:: MATERIAL SHOWN

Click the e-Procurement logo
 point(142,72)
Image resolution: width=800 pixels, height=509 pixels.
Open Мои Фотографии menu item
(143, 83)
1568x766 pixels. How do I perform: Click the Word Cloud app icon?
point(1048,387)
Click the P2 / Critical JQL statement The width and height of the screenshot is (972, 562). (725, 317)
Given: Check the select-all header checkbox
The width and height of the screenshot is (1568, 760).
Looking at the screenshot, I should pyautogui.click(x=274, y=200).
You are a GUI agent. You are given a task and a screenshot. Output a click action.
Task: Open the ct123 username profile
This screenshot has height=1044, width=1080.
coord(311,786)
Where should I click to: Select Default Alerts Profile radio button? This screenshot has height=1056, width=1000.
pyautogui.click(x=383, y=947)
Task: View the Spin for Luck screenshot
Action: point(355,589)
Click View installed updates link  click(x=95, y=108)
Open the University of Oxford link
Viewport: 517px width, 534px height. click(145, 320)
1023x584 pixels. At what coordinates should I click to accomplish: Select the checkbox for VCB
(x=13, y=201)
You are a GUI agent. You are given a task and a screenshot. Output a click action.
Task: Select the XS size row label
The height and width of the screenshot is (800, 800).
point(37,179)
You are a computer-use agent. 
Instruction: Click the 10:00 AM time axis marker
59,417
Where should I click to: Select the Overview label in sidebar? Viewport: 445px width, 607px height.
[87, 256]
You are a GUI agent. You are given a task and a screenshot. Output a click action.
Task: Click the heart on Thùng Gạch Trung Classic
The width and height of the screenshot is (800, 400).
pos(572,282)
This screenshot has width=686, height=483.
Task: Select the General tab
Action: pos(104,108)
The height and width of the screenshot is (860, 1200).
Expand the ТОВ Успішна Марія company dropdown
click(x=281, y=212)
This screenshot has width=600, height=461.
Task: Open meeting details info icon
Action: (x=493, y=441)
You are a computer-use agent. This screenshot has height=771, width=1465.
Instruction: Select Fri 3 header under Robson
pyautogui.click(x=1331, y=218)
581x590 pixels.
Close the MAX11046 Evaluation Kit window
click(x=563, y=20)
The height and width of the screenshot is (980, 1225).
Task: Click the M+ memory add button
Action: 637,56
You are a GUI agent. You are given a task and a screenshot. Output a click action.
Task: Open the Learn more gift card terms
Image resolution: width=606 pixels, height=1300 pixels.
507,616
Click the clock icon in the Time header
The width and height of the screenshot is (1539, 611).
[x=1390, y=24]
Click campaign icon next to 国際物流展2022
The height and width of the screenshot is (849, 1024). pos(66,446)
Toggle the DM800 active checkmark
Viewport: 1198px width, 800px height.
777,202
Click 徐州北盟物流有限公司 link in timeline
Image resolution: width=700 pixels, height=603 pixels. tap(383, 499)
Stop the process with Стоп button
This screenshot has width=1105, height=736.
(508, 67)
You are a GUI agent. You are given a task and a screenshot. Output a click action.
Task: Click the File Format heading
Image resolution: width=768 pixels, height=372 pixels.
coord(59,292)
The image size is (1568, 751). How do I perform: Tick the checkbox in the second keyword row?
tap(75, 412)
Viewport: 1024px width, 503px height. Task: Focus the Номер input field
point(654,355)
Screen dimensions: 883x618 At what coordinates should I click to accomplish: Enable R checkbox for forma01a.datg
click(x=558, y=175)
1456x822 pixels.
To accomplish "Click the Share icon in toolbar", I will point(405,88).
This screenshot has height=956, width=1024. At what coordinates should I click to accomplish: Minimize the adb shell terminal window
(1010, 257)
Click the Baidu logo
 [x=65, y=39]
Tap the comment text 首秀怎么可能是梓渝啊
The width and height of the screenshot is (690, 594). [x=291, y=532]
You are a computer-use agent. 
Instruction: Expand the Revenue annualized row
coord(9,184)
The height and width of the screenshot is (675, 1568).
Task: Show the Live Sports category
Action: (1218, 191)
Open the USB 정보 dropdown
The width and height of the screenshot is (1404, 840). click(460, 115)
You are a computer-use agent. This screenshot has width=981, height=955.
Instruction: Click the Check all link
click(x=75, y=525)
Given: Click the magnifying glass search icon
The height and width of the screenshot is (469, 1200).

::::

▶ _EXERCISE AIM_: Write the material above out again, exactly as it reads.

▶ _SOLUTION TO THE EXERCISE_:
Click the e-Procurement logo
 point(142,72)
Image resolution: width=800 pixels, height=509 pixels.
Open Мои Фотографии menu item
(143, 83)
1568x766 pixels. How do I perform: Click the Word Cloud app icon?
point(1048,387)
Click the P2 / Critical JQL statement The width and height of the screenshot is (972, 562). (725, 317)
Given: Check the select-all header checkbox
The width and height of the screenshot is (1568, 760).
Looking at the screenshot, I should pyautogui.click(x=274, y=200).
You are a GUI agent. You are given a task and a screenshot. Output a click action.
Task: Open the ct123 username profile
This screenshot has height=1044, width=1080.
coord(311,786)
Where should I click to: Select Default Alerts Profile radio button? This screenshot has height=1056, width=1000.
pyautogui.click(x=383, y=947)
Task: View the Spin for Luck screenshot
Action: point(355,589)
Click View installed updates link  click(x=95, y=108)
Open the University of Oxford link
Viewport: 517px width, 534px height. click(145, 320)
1023x584 pixels. At what coordinates should I click to accomplish: Select the checkbox for VCB
(x=13, y=201)
You are a GUI agent. You are given a task and a screenshot. Output a click action.
Task: Select the XS size row label
The height and width of the screenshot is (800, 800).
point(37,179)
You are a computer-use agent. 
Instruction: Click the 10:00 AM time axis marker
59,417
Where should I click to: Select the Overview label in sidebar? Viewport: 445px width, 607px height.
[87, 256]
You are a GUI agent. You are given a task and a screenshot. Output a click action.
Task: Click the heart on Thùng Gạch Trung Classic
The width and height of the screenshot is (800, 400).
pos(572,282)
This screenshot has width=686, height=483.
Task: Select the General tab
Action: pos(104,108)
The height and width of the screenshot is (860, 1200).
Expand the ТОВ Успішна Марія company dropdown
click(x=281, y=212)
This screenshot has width=600, height=461.
Task: Open meeting details info icon
Action: (x=493, y=441)
You are a computer-use agent. This screenshot has height=771, width=1465.
Instruction: Select Fri 3 header under Robson
pyautogui.click(x=1331, y=218)
581x590 pixels.
Close the MAX11046 Evaluation Kit window
click(x=563, y=20)
The height and width of the screenshot is (980, 1225).
Task: Click the M+ memory add button
Action: 637,56
You are a GUI agent. You are given a task and a screenshot. Output a click action.
Task: Open the Learn more gift card terms
Image resolution: width=606 pixels, height=1300 pixels.
507,616
Click the clock icon in the Time header
The width and height of the screenshot is (1539, 611).
[x=1390, y=24]
Click campaign icon next to 国際物流展2022
The height and width of the screenshot is (849, 1024). pos(66,446)
Toggle the DM800 active checkmark
Viewport: 1198px width, 800px height.
777,202
Click 徐州北盟物流有限公司 link in timeline
Image resolution: width=700 pixels, height=603 pixels. tap(383, 499)
Stop the process with Стоп button
This screenshot has width=1105, height=736.
(508, 67)
You are a GUI agent. You are given a task and a screenshot. Output a click action.
Task: Click the File Format heading
Image resolution: width=768 pixels, height=372 pixels.
coord(59,292)
The image size is (1568, 751). How do I perform: Tick the checkbox in the second keyword row?
tap(75, 412)
Viewport: 1024px width, 503px height. Task: Focus the Номер input field
point(654,355)
Screen dimensions: 883x618 At what coordinates should I click to accomplish: Enable R checkbox for forma01a.datg
click(x=558, y=175)
1456x822 pixels.
To accomplish "Click the Share icon in toolbar", I will point(405,88).
This screenshot has height=956, width=1024. At what coordinates should I click to accomplish: Minimize the adb shell terminal window
(1010, 257)
Click the Baidu logo
 [x=65, y=39]
Tap the comment text 首秀怎么可能是梓渝啊
The width and height of the screenshot is (690, 594). [x=291, y=532]
You are a computer-use agent. 
Instruction: Expand the Revenue annualized row
coord(9,184)
The height and width of the screenshot is (675, 1568).
Task: Show the Live Sports category
Action: (1218, 191)
Open the USB 정보 dropdown
The width and height of the screenshot is (1404, 840). click(460, 115)
You are a computer-use agent. This screenshot has width=981, height=955.
Instruction: Click the Check all link
click(x=75, y=525)
Given: Click the magnifying glass search icon
The height and width of the screenshot is (469, 1200).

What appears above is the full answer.